Let’s look at both. For too long, too many in the green movement have treated the necessary and urgent shift we need to make from fossil fuels to renewable energy as though it were like flipping a switch — just get off oil, get off gasoline, get off coal and get off nuclear — and do it now, without having put in place the kind of transition mechanisms, clean energy sources and market incentives required to make such a massive shift in our energy system.

The most important delusion of the green movement today — of which I am a proud, if grouchy, member — is telling itself that because the price of wind and solar technology has fallen so low now that it can beat coal and natural gas in most markets, often even without subsidies, it’s “game over” for fossil fuels. I wish. Price is only half the story.

If you can’t install the transmissi­on lines — to get that sun and wind power from the vast open spaces where it is generated to the big urban areas where it is needed — and if you cannot set aside more land to install the scale of solar and wind farms you need to replace coal, gas or nuclear, it doesn’t matter that your renewables are cheaper on a perkilowat­t-hour basis.

And today transmissi­on is a huge problem in the U.S. and Europe, where many people don’t want wind farms, solar fields, electricit­y lines — or natural gas pipelines — in their backyard.

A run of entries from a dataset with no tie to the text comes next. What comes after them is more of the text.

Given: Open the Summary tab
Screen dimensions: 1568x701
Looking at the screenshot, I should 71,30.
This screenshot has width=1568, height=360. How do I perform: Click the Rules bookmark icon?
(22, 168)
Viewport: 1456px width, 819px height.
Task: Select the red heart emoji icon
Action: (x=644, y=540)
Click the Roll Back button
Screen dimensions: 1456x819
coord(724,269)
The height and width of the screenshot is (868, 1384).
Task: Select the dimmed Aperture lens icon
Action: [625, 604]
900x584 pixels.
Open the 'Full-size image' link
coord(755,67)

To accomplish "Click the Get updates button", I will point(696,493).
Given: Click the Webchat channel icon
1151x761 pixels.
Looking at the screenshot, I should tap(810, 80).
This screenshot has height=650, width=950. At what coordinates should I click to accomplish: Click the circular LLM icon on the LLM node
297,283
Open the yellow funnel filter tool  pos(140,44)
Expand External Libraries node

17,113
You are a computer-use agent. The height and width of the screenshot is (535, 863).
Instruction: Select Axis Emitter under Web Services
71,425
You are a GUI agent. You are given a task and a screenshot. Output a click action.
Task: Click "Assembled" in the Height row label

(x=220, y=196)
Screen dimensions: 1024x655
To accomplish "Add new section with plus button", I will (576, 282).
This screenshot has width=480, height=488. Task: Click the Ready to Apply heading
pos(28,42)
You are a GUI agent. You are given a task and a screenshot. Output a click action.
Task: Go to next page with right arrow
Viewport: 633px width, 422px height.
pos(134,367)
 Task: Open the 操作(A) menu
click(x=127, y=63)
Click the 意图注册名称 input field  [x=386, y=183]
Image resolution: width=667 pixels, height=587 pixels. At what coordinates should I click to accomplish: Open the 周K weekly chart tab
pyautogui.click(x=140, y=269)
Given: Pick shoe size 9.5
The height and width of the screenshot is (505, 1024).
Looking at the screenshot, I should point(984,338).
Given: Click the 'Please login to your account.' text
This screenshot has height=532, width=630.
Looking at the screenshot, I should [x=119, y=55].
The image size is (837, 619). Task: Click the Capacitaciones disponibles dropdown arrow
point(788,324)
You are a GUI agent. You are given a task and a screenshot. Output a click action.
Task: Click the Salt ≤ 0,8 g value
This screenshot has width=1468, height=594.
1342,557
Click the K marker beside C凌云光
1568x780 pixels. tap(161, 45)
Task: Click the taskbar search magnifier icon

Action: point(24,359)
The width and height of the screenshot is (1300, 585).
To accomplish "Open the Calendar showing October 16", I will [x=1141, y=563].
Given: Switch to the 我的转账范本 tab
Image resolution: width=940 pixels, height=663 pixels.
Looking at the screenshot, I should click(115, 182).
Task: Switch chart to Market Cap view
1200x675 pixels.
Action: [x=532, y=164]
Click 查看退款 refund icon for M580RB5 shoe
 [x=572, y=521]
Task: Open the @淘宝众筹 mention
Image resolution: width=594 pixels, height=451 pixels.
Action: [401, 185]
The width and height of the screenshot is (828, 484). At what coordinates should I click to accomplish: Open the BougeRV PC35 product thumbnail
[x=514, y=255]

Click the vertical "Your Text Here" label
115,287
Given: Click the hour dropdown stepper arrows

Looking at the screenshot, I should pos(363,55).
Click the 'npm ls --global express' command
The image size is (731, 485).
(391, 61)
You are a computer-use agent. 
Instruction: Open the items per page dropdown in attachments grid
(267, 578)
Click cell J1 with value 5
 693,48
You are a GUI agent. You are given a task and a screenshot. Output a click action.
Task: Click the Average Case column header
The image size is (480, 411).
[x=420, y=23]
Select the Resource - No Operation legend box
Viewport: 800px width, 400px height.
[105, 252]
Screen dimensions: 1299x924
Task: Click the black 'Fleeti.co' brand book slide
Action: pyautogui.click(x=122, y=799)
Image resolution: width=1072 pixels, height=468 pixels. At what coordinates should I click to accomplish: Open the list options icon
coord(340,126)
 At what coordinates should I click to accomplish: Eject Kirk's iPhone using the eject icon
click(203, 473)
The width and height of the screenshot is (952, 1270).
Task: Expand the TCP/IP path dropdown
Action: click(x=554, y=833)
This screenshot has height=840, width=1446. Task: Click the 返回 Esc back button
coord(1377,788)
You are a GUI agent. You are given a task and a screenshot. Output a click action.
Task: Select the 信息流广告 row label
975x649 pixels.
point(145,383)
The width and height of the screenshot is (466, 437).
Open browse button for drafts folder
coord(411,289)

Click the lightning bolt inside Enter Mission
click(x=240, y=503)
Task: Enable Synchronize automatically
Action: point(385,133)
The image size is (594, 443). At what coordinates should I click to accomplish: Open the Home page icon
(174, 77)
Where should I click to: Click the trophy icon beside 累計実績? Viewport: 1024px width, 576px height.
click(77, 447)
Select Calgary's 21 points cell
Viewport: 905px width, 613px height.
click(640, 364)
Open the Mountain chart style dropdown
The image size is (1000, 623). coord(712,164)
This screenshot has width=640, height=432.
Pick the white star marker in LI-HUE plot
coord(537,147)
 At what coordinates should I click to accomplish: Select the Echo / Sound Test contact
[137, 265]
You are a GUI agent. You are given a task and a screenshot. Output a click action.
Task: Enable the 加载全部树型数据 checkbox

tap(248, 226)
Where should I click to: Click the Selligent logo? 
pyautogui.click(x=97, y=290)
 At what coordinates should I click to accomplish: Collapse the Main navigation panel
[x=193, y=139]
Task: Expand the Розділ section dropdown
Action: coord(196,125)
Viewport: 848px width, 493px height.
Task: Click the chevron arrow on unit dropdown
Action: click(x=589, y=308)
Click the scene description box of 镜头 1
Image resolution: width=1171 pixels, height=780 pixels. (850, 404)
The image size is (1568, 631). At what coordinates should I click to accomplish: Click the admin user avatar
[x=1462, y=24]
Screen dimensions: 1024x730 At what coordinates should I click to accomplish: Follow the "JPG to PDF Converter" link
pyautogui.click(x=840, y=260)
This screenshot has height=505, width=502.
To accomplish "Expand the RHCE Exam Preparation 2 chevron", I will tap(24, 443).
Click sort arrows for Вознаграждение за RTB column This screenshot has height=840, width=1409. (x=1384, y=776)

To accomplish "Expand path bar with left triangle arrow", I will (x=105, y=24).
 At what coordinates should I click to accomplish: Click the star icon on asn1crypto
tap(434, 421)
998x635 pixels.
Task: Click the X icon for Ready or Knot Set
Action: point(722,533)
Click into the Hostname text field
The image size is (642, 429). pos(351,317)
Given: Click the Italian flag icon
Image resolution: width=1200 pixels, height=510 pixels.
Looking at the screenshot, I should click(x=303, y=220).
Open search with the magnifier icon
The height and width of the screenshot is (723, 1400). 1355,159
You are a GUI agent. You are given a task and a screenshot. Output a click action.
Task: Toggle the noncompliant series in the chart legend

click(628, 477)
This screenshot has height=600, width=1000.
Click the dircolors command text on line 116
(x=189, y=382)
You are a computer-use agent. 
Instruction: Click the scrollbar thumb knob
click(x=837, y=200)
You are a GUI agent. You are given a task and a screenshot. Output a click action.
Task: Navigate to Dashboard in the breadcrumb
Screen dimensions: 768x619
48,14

Meanwhile, ever since the 1973 Arab oil embargo, the big oil companies have basically said in each successive crisis: Sure, we need more clean energy, but you have to understand — it doesn’t scale. Right now, we’re in an emergency, so we just need to drill more.

The oil companies better be careful, though, because this time could be different, thanks to more consumers demanding electric cars and more industries being forced by consumers and employees to quickly decarboniz­e.

Both the greens and the browns need to get real: The greens need to up their deployment game. “That means tripling solar installati­on rates, roughly doubling long distance transmissi­on lines, doing everything possible to accelerate the electric car transition and starting to roll out renewable hydrogen for industry,” said Hal Harvey, chief executive of Energy Innovation, which helps companies and countries transition to clean fuels. And we need to do this rapidly and intelligen­tly, “while protecting local ecosystems.”

The fossil fuel companies, Harvey told me, “need to change their business model so that it is compatible with life on earth — while they still have a chance.”

For those oil companies sitting on large natural gas deposits — which are needed in this transition because gas is cleaner than coal — it means tapping those deposits but doing so with zero methane leakage; otherwise gas becomes as bad as coal. But it also means thinking much more seriously about how fossil fuel companies truly make the transition to become “energy companies,” not just oil companies.

The Stone Age, as they say, didn’t end because we ran out of stones. And the oil age won’t end because we run out of oil. It will end with millions of barrels still in the ground because we’ve made oil for transporta­tion obsolete.

The serious oil companies will get ahead of that. The serious petrodicta­tors will be taken down by it. We can’t make it happen soon enough.